### Task item
In the entries below, find every line with "agent" and copy it.

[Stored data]
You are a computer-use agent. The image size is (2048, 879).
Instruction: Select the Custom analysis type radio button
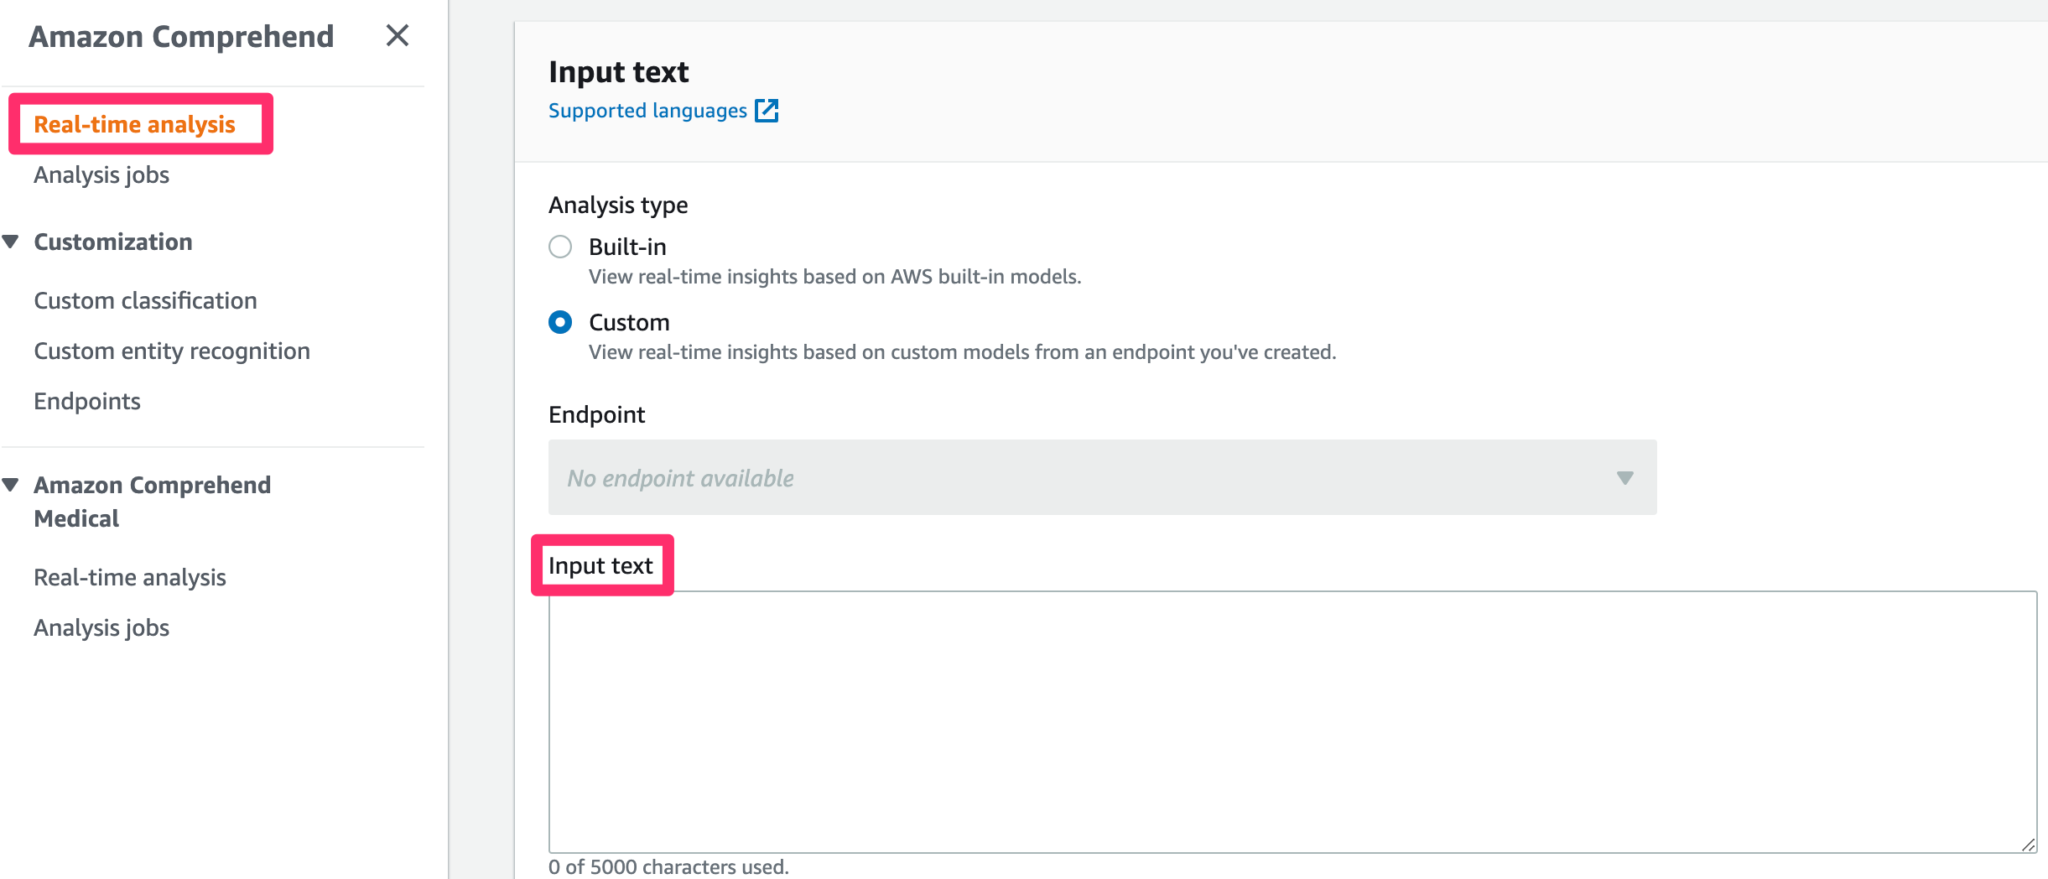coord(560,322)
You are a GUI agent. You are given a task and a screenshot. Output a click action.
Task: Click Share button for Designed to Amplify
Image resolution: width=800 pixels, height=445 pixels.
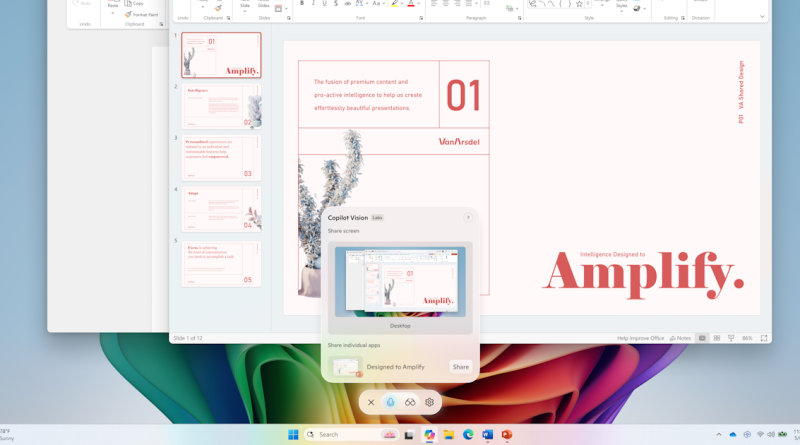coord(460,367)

...

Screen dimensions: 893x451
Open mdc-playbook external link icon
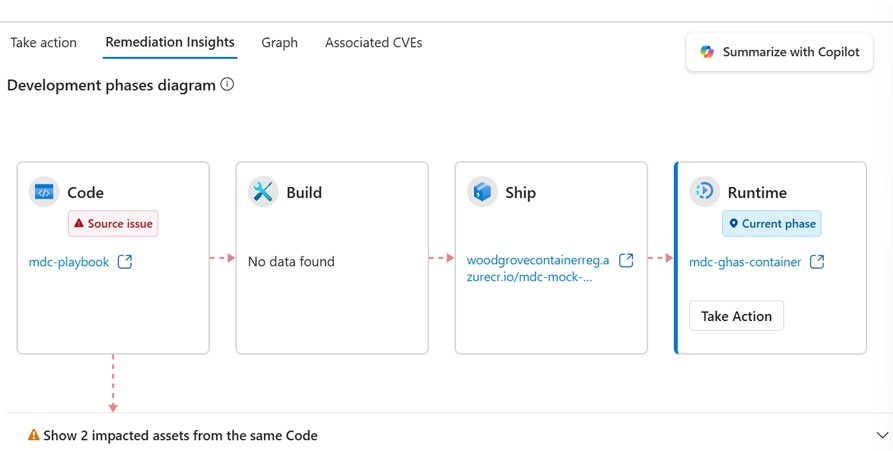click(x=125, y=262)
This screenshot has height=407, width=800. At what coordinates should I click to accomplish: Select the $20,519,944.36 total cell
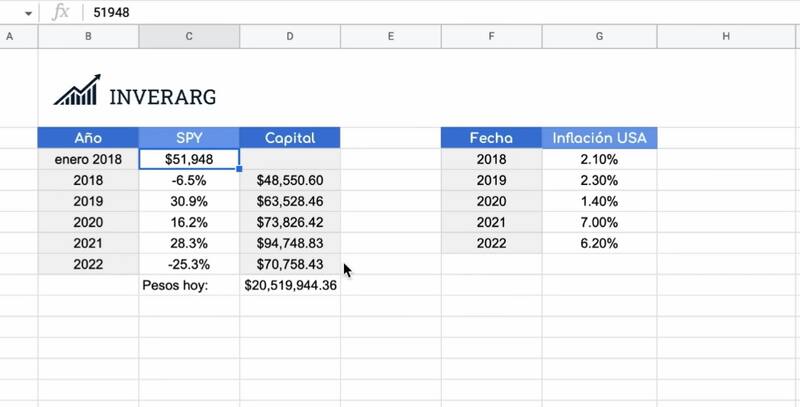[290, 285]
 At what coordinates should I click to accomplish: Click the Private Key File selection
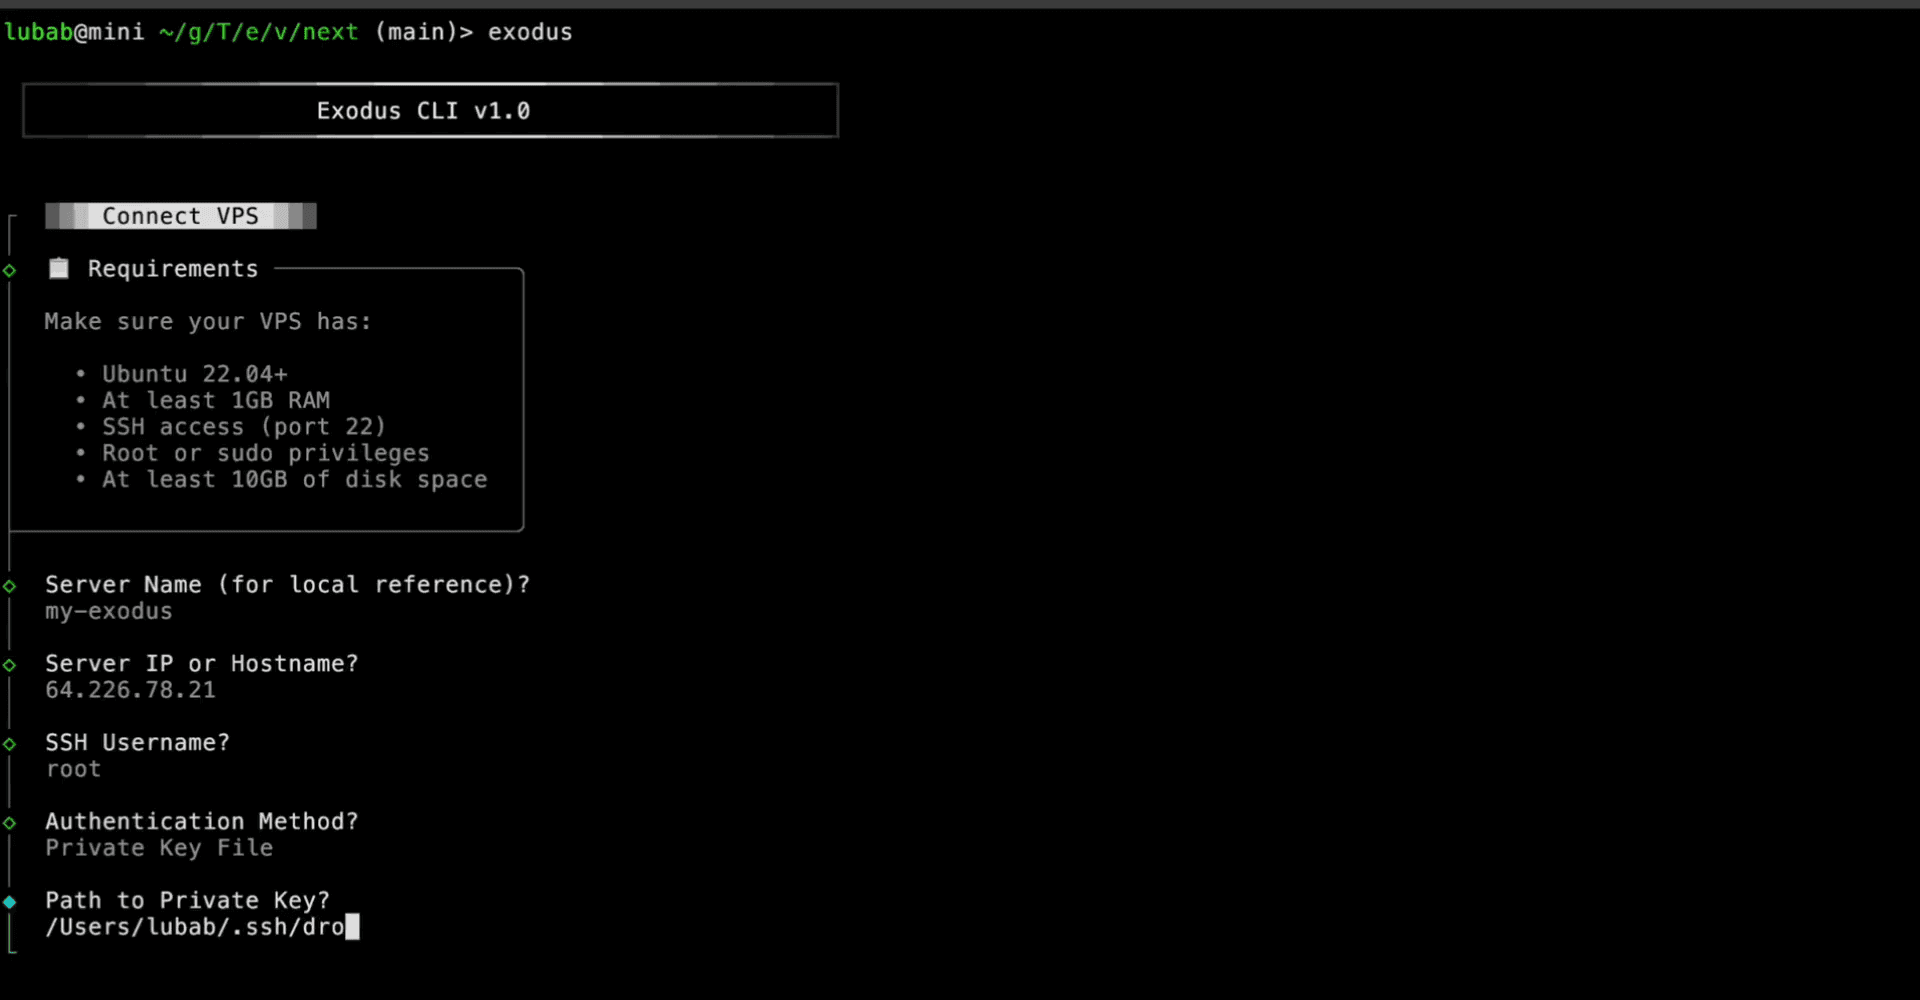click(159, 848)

...

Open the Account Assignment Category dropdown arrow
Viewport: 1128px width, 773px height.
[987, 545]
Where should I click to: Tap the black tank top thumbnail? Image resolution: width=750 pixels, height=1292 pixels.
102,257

### Result for this task
You are a computer-use agent. The image size is (2048, 879).
You are a GUI agent. You are given a task and a screenshot. Output a click action.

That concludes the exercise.